◆ Instruction 1
Set down these lines of the listing below word for word, starting with the line that contains "coordinates (48, 333)." and going on through the line that contains "pyautogui.click(x=843, y=10)".

◆ Page
This Pact Contract Testing tutorial explains what is Consumer-Driven Contract Testing, how does it work and why should you use it in your testing strategy:
What is Contract Testing?
Consumer-Driven Contract Testing is a form of API testing which truly enables shift left. The contract tool we use is Pact.io, and we will learn about it later in this series of tutorials.
Contract testing is a method to verify integration between two applications independently in order to test what has been passed and see if what is returned matches with the “contract”.
Contract tests fit nicely within a microservice architecture, operating in an agile setting. Therefore examples will be based on the experience that we have gained while working in this environment.

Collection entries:
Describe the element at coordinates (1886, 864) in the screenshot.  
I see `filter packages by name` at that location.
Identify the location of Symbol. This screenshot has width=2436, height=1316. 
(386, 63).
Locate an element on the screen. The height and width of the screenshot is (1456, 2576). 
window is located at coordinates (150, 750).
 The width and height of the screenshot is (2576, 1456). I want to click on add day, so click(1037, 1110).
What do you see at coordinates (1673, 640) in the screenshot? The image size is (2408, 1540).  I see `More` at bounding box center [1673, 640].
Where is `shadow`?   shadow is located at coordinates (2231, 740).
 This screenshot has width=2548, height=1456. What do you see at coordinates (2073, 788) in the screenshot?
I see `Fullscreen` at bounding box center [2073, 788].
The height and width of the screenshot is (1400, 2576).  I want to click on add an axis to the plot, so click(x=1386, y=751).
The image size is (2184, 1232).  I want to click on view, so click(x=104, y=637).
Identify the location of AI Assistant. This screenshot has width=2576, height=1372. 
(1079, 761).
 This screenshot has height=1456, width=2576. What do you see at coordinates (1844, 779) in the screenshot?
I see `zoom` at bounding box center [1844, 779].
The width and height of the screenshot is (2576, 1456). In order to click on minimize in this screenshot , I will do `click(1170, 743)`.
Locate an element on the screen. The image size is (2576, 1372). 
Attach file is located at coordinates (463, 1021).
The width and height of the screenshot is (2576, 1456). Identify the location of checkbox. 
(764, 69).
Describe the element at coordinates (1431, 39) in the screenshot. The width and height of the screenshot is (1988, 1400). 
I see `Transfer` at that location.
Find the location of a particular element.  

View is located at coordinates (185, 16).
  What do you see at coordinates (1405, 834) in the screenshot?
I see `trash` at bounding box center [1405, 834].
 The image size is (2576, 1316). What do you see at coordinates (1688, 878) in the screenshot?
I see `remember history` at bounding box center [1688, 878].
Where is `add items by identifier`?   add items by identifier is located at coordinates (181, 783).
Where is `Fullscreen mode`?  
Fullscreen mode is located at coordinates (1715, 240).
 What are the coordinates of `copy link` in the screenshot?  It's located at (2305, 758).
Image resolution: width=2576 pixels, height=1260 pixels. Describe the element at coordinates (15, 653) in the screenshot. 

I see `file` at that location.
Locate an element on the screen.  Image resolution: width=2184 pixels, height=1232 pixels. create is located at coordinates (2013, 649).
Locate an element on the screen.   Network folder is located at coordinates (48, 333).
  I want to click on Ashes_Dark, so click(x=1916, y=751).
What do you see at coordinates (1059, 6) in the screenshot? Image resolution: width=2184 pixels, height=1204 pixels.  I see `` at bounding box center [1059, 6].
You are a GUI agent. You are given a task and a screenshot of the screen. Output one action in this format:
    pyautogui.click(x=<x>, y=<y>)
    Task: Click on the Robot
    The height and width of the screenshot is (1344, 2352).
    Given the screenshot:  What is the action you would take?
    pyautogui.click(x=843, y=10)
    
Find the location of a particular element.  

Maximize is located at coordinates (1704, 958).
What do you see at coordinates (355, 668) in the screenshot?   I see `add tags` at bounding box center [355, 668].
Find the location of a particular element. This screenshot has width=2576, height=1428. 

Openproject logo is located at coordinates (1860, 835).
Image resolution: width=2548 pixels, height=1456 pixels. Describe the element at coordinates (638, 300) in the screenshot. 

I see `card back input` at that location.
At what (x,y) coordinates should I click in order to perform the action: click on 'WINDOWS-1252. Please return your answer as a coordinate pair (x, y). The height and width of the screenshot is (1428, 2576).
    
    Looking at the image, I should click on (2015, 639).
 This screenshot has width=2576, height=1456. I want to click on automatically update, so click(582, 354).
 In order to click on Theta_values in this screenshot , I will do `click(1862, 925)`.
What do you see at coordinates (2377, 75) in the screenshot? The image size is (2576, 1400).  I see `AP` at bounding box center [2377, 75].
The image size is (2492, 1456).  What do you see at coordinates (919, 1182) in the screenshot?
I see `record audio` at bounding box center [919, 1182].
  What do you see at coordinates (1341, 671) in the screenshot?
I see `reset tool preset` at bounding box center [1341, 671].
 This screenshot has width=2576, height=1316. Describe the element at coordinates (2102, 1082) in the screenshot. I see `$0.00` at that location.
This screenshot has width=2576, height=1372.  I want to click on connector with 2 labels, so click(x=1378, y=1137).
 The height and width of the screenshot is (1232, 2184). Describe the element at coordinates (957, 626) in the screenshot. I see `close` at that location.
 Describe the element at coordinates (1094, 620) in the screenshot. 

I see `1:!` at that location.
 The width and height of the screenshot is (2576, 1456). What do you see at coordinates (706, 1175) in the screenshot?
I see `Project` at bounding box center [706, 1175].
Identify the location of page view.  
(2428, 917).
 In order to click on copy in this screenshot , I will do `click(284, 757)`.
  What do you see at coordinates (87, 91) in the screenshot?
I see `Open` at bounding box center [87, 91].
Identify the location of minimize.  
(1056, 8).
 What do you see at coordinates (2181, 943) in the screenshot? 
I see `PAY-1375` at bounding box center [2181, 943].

◆ Instruction 2
Using the contract testing tutorial above, write out the part starting with "Consumer-Driven Contract Testing is" and going on through "in this environment.", but change "microservice architecture" to "service-oriented architecture".

◆ Full output 1
Locate an element on the screen.   Network folder is located at coordinates (48, 333).
  I want to click on Ashes_Dark, so click(x=1916, y=751).
What do you see at coordinates (1059, 6) in the screenshot? Image resolution: width=2184 pixels, height=1204 pixels.  I see `` at bounding box center [1059, 6].
You are a GUI agent. You are given a task and a screenshot of the screen. Output one action in this format:
    pyautogui.click(x=<x>, y=<y>)
    Task: Click on the Robot
    The height and width of the screenshot is (1344, 2352).
    Given the screenshot:  What is the action you would take?
    pyautogui.click(x=843, y=10)

◆ Full output 2
Consumer-Driven Contract Testing is a form of API testing which truly enables shift left. The contract tool we use is Pact.io, and we will learn about it later in this series of tutorials.
Contract testing is a method to verify integration between two applications independently in order to test what has been passed and see if what is returned matches with the “contract”.
Contract tests fit nicely within a service-oriented architecture, operating in an agile setting. Therefore examples will be based on the experience that we have gained while working in this environment.